Deyip merdivenlere yöneldim. Odama girdiğimde dolabı açıp hardal sarısı dar bir pantolonla, beyaz, kaslarımı belli eden bir t-shirt giydim. O kasları yapmak için geçen sene ebem ağlamıştı. Saçlarımı ellimle arkaya itip dağınık bir şekilde durmasına izin verdim. En sevdiğim parfümümden biraz sıkıp, çantamı almak için dolabı tekrar açtım. Adidastan çok beğenerek aldığım hardal sarısı sırt çantamı çıkardım. İçine gerekli olan kitap ve defterleri koyduktan sonra içine cüzdanımı ve yedek t-shirt koydum. Çantanın fermuarını kapatıp elime aldım. Beyaz adidas spor ayakkabılarımı da giydikten sonra aşağıya indim.
"Busee! Çabuk ol!"
"Off tamam ya geliyorum!"
Diye bağırdı. Beş saatte gelemeyeceğini tahmin ederek odasına girdim. Beklediğim çiçekli iç çamaşırlı bir Buse değildi tabii. Buse çığlık atarken ben kahkahalarla güldüm.
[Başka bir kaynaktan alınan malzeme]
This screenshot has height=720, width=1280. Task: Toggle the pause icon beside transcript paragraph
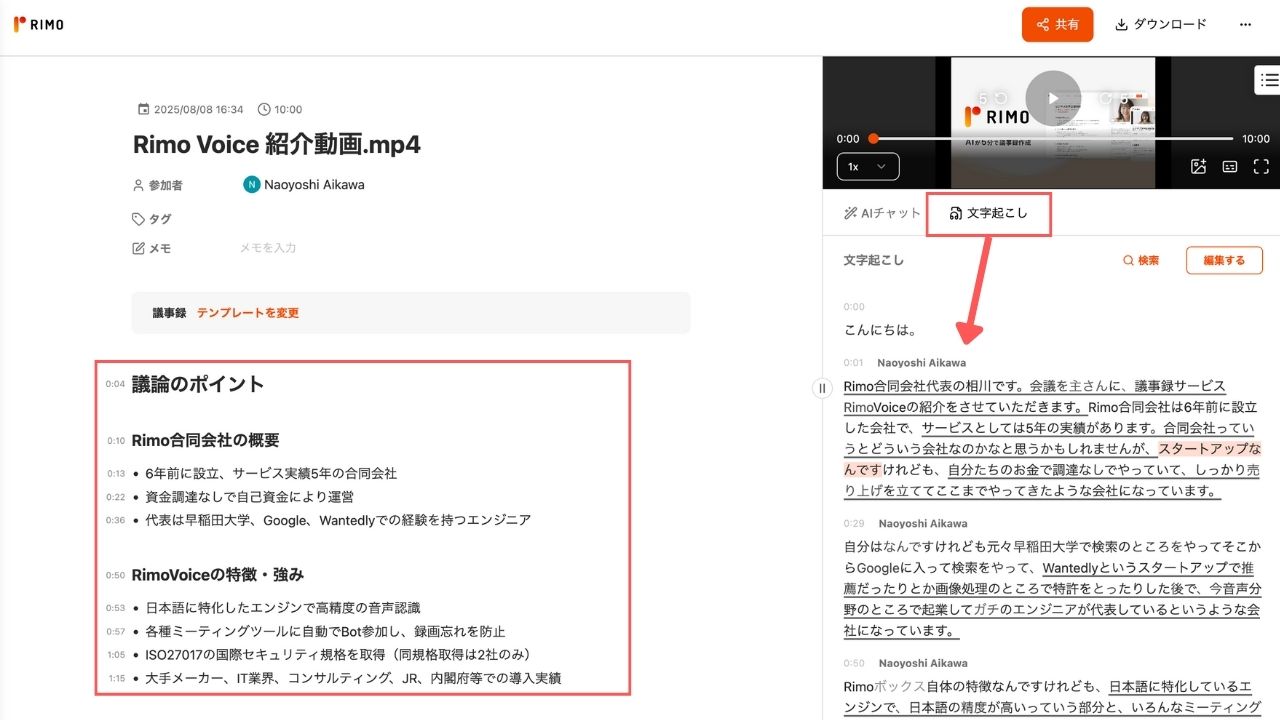[x=822, y=388]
"Hayvan herif, pislik! Defol git, küfür ettirme insana sabah sabah!"
"Busecim sen abinden mi utanıyorsun? Ayy kıyamam. Yerim kii."
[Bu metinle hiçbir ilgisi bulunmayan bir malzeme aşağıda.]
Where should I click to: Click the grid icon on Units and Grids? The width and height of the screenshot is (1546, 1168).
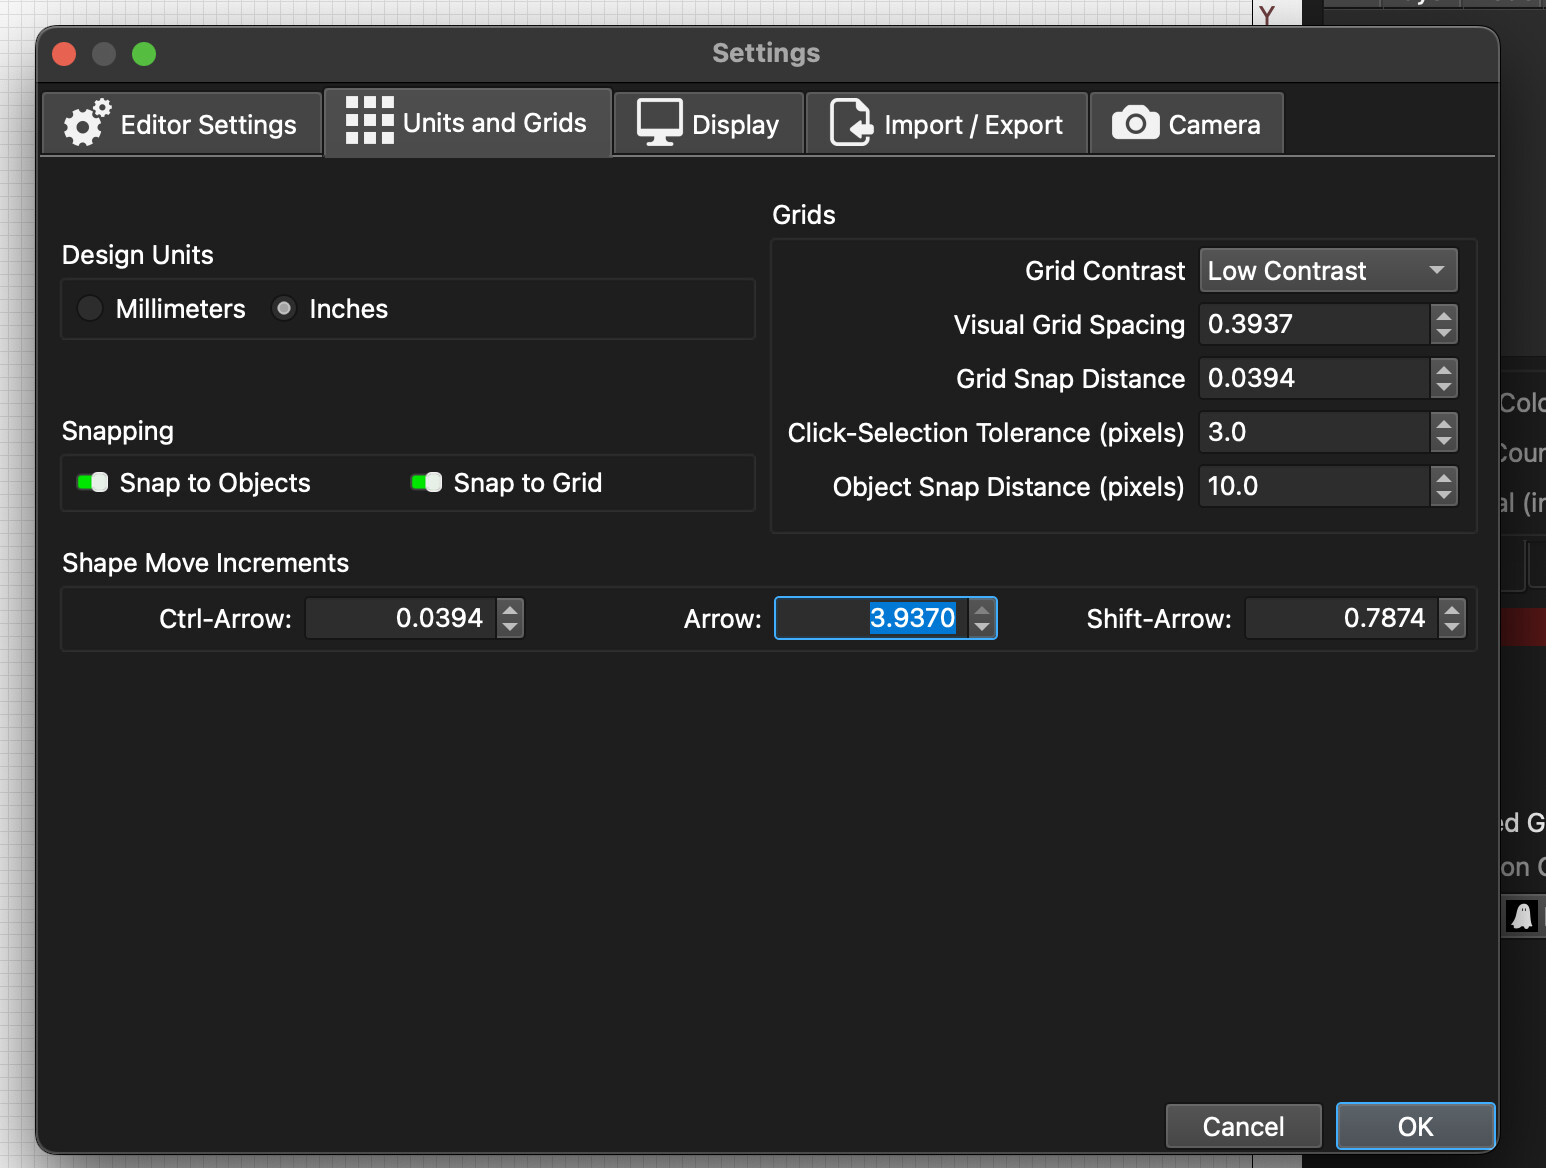369,121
Deyip kahkahalarıma devam ettim. Buse gelip sırtıma bi tane indirince hızlıca odadan kaçtım. Buse odadan çıktığında
"Çiçekli çamaşırlarına bayıldım."
Deyip onu iyice sinir ettim. Koltuktaki yastığı bana atarken
"Hayvan heriff! Pis sapııkk!"
Diye cırlamayıda ihmal etmedi. Gülerek bana attığı yastığı tutup hızlıca ona geri gönderdim. Buse yastığı yerine koyarken hala daha somurtuyor, bana pis bakışlar atıyordu.
"Konuşmuyorum ben seninle. Bide abinim diye hava atıyordun böyle abimi olur be? Tek bildiğim benimle dalga geçmek senin."
Deyip dudağını büzdü.
"Kıyamazmış abisi ona! Kız ben seni yerim kii! Küstünmü sen bana? Tamam tamam özür dilerim. Barıştıkmı?
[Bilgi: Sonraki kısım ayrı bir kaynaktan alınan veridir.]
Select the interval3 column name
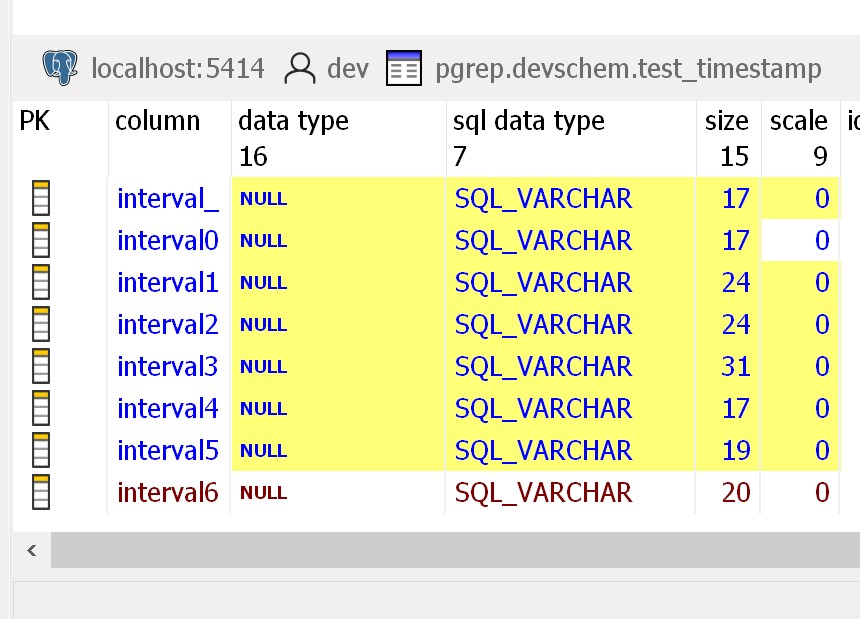860x619 pixels. click(167, 366)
"Bi daha yapmayacaksın ama?"
"Tamam bak söz yapmayacağım."
"Anne biz çıkıyoruz!"
"Tamam geldim geldim."
Deyip telaşlı telaşlı inen annem göründü merdivenlerden. Bizi dışarı çıkardıktan sonra ikimizide öpüp kapıyı kapattı. Buseye
"Atla."
Dedikten sonra bende arabaya bindim. Gaza bastım ve okulun yolunu tuttuk. Okula gelince arabayı uygun bir yere park edip arabadan indik. Bahçeye girdiğimizde bizimkileri gördük. Hepsi birden hayvan gibi el sallamaya başladılar. Abi görmüyoruz zaten biz, körüz ya biz. Buseyle bizimkilerin yanına gittik.
"Ulan biz zaten sizi görmüyorduk. Hayvan gibi hepiniz el sallıyorsunuz. Körmüyüz olum biz?"
"Ayy Buğra ne çok abartıyorsun. Alt tarafı bir el salladık."
Dedi Emre. Hepsi başlarını sallayarak onayladıklarını belli ettiler. Gözlerimi devirip
"Sizede birşey söylenmiyor."
"Ee tabi söylemiyecen."
Dedi ağzını yaya yaya Alev. Şu kız niye şöyle konuşur bazen?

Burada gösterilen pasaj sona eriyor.